**Problem statement**
Begin your transcription at the line containing "How do I perform: Open" and continue it, word for word, to the final line below. Include only those lines and skip the pictures.
Segment Start: Data for review
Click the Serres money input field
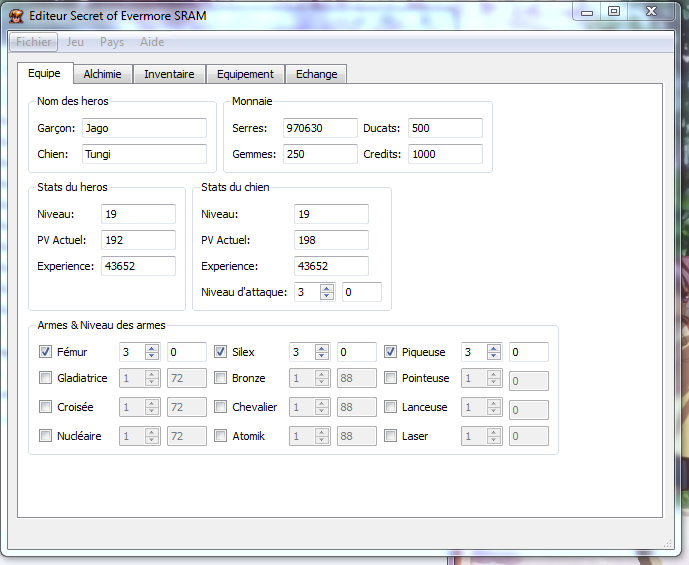point(319,128)
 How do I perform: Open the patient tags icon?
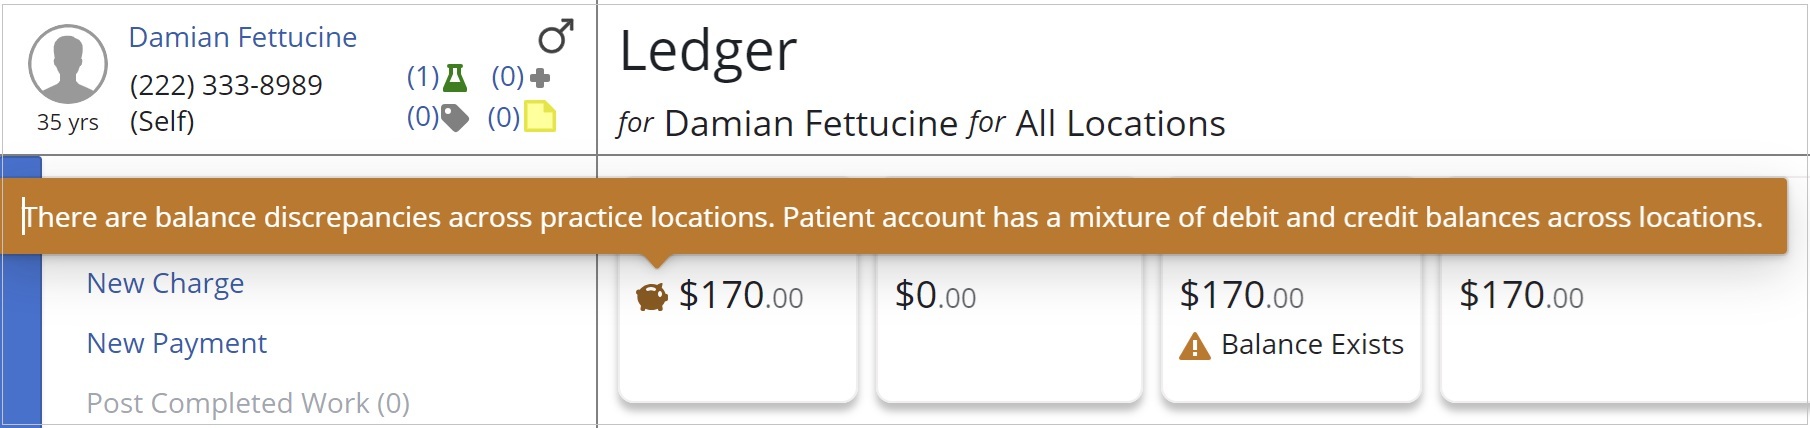coord(455,118)
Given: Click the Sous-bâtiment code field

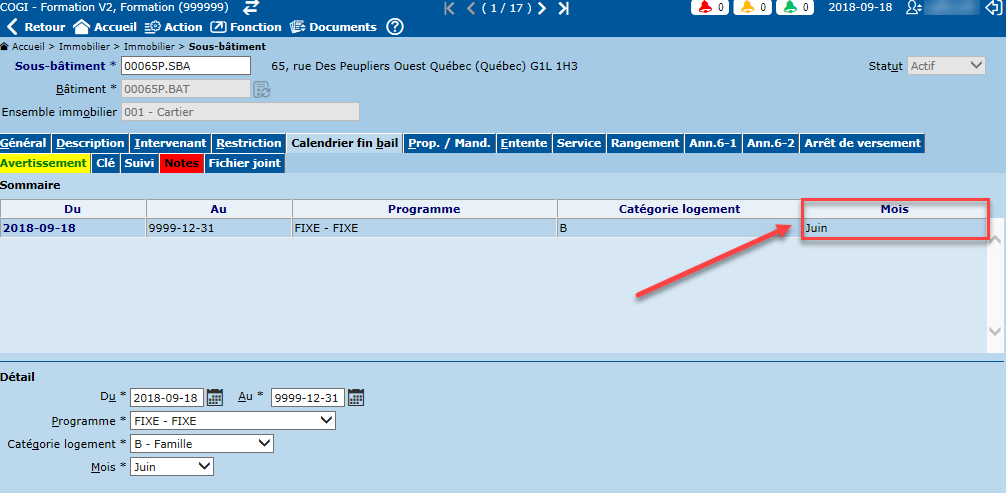Looking at the screenshot, I should coord(185,66).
Segment End: Data for review
**Answer box**
 How do I perform: Open the patient tags icon?
coord(455,118)
Given: Click the Sous-bâtiment code field

Looking at the screenshot, I should coord(185,66).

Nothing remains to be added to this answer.